Conflict is hard on people; family conflict especially so. No one who has been through separation or divorce would deny the grief and anxiety it can cause. Well-meaning friends will offer advice, or stories they’ve heard about someone else they know. Let your friends be supportive, and take their support; but for legal advice, take your legal advice from a family law practitioner. If you have children, keep them first and foremost in your mind.
“Children begin by loving their parents; as they grow older they judge them;
sometimes they forgive them.”
Once your children are adults, how do you want them to describe the story of their parents’ separation and/or divorce?
I have been practicing in the area of family law for 34 years. All of those years I have acted as litigation lawyer, 30 of those years as a mediator, and 16 of those years as a collaborative lawyer. I am often retained by people whose parents went through a divorce. Their stories are interesting. Often I hear “I told my spouse I went through hell when my parents divorced, and I do not want that for our children”.
It is also not uncommon for people to be concerned about the cost of litigation. If they’ve experienced litigation, they know the costs are not just in dollar terms, but include the cost of tremendous stress, and uncertainty. It does not have to be that way. There are alternatives to court.
Separation and divorce does not have to be a war or duel. The traditional law suit does make it a war. If you’ve seen pictures of children in war zones, you know it’s not pretty. After it’s over, you then have the task of parenting with the other parent –sometimes for years to come. Litigation can make that parenting relationship even worse than it was before.
So, if you don’t go to court, but recognize you might miss something important if the two of you try to sort things out things out on your own, then what are your choices? This article provides information about mediation. Also watch for articles about collaborative process, which may be the right option for you. Both mediation and collaborative divorce give you control over the outcome and seek to maximize outcomes for your family.
There are a number of qualified Mediators in Saskatchewan who could be contacted. Generally the two of you would agree on a Mediator and share the costs. Conflict Resolution Saskatchewan is an organization which lists qualified mediators, where they are located, and something of their background. See https://conflictresolutionsk.ca/directory/ or check yellow page ads of lawyers in your community to see who provides mediation services.
Mediation is a process in which an impartial third party would help you and your spouse discuss your concerns, and then help you work toward a fair, realistic solution. Participation can be voluntary. In Saskatchewan we now have mandatory mediation in family law matters going to court. This is very new.
This article is about voluntary mediation but does largely apply to mandatory mediation. The Mediator does not decide the outcome of the dispute – the two parents do. You have control over the outcome. The mediator can help to maximize outcomes, including preserving family wealth.
Mediation is based on a cooperative approach to problem solving. With the help of a mediator, you both look at attacking the problems to be resolved, not attacking each other. The mediator will coach you to help each of you focus on staying away from blaming or attacking each other.
It’s easy to slip into old communication patterns, but now it will be essential to learn and model a more effective way to talk to each other.

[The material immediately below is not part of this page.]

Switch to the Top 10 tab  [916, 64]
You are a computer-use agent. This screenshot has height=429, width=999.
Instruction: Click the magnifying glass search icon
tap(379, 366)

Again, if you have children or people in your extended family you love, this is a wonderful gift to them. You will have lots of help.
Mediated agreements tend to succeed over time because they result from a process that each of you took part in, and because each of you helped to create the solution. Mediation can work in most situations where there is mutual willingness between the two of you to:
1) participate in discussion, and
2) resolve the issues.
The focus is on helping the two of you explore as many options as possible. We are problem solving and helping the two of you to learn how to do this together in at least a business-like fashion. It is particularly valuable when there is an ongoing relationship between the two parties –your relationship now may be centered on co-parenting. You may have a good relationship with your spouse’s family, and want to preserve that.
Are you concerned you don’t have the information you need to make a good financial decision? A Mediator helps the two of you explore and understand the issues, make informed decisions and work toward reaching a mutually beneficial outcome for your children. The mediator will help you get the information you need to help with your decisions. The mediator does not make decisions for you. You will have a lawyer review any written agreement before either one of you signs it.